Understand that rangefinders can’t get much smaller without becoming hard to hold and even harder to hold steady. The V3—which fits perfectly in my hand—is a great size and shape, and weighs just 6.6 ounces with battery. Its range is phenomenal, up to 1,000 yards (I don’t want to play that hole!), but more important, it can lock onto a flagstick at more than 300 yards and measure hazards such as water and trees to 700 yards.

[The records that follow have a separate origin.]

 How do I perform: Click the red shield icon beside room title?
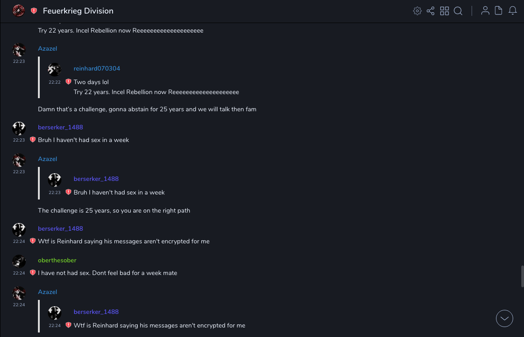pyautogui.click(x=34, y=11)
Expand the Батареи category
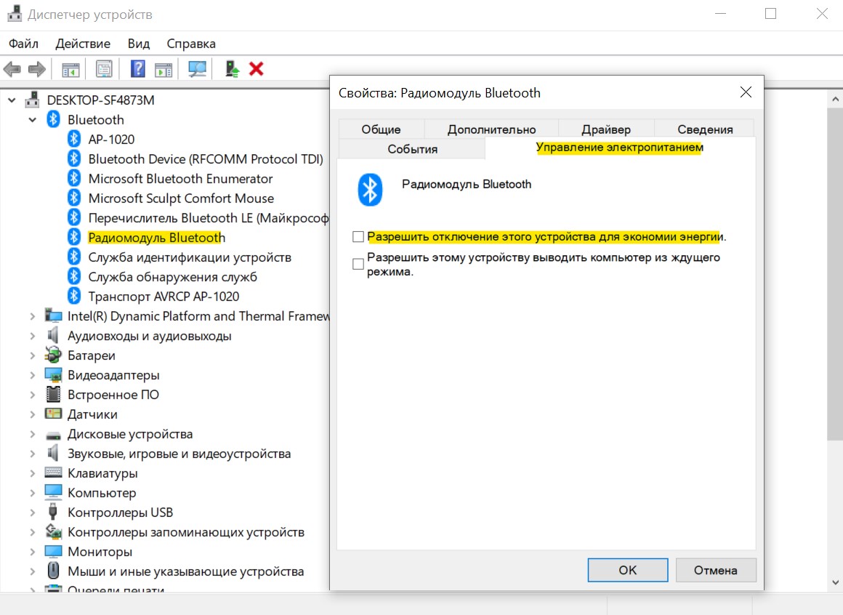843x615 pixels. coord(32,355)
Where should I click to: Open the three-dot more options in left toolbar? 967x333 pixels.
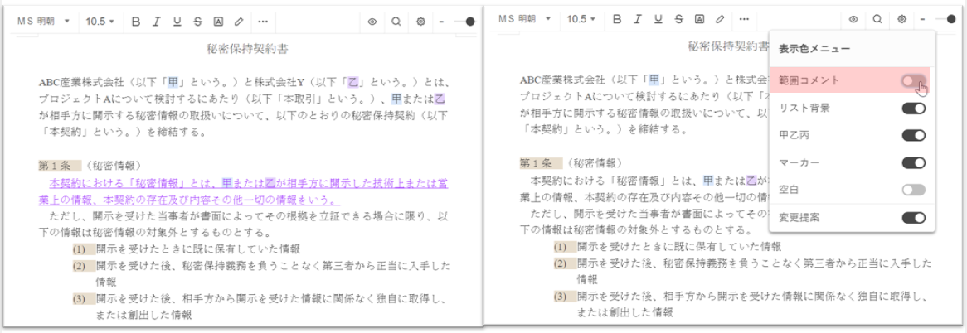click(x=263, y=21)
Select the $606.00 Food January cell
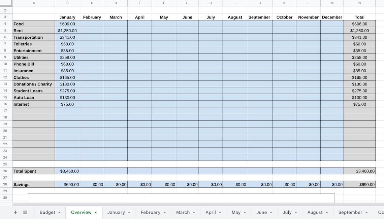The height and width of the screenshot is (220, 384). pos(67,24)
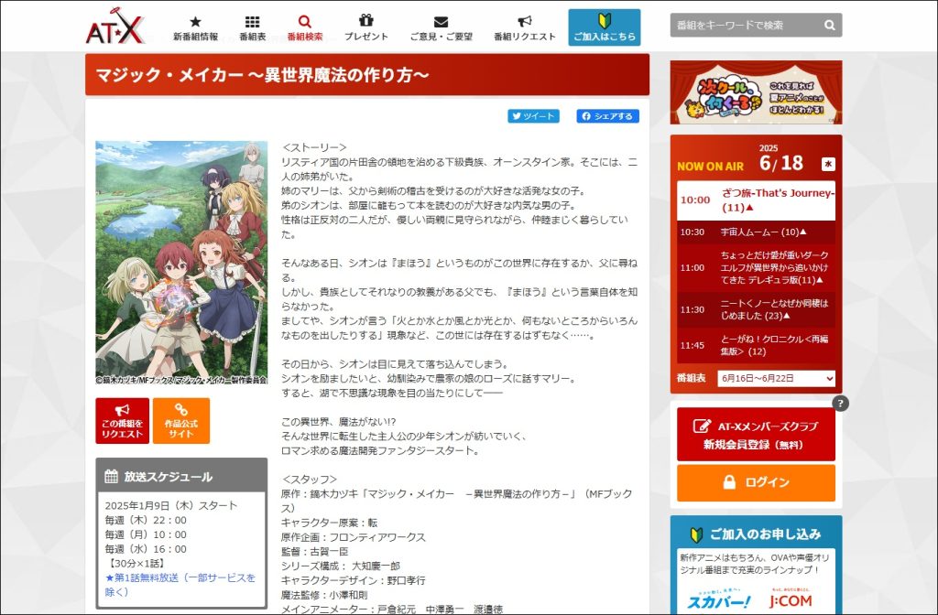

But what’s new is what Bushnell calls “PinSeeker Technology,” which upgrades two functions. First, the unit is able to ignore clutter in the image—like overhanging branches or trees in the background—and isolate the flagstick. Second, once the flag is found, the V3 doesn’t only display the distance, it delivers a little “jolt” (a vibration) that tells you positively that the target has been locked on and the yardage is accurate.
To paraphrase an old deodorant commercial, the jolt takes the worry out of being far away.
The V3 is available in two models. The basic unit works as described above, plus has 5X magnification through the viewfinder (which has diopter adjustment to suit your eye), can be set to yards or meters, and the jolt can be turned off.
The V3 Slope Edition does all that and more: If you’re standing above or below the target, the readout indicates the line-of-sight distance plus the angle of the slope and how long the shot plays based on that angle. So it computes a shorter actual playing yardage for downhill shots, a longer yardage for uphill shots. This feature is especially helpful when playing unfamiliar courses.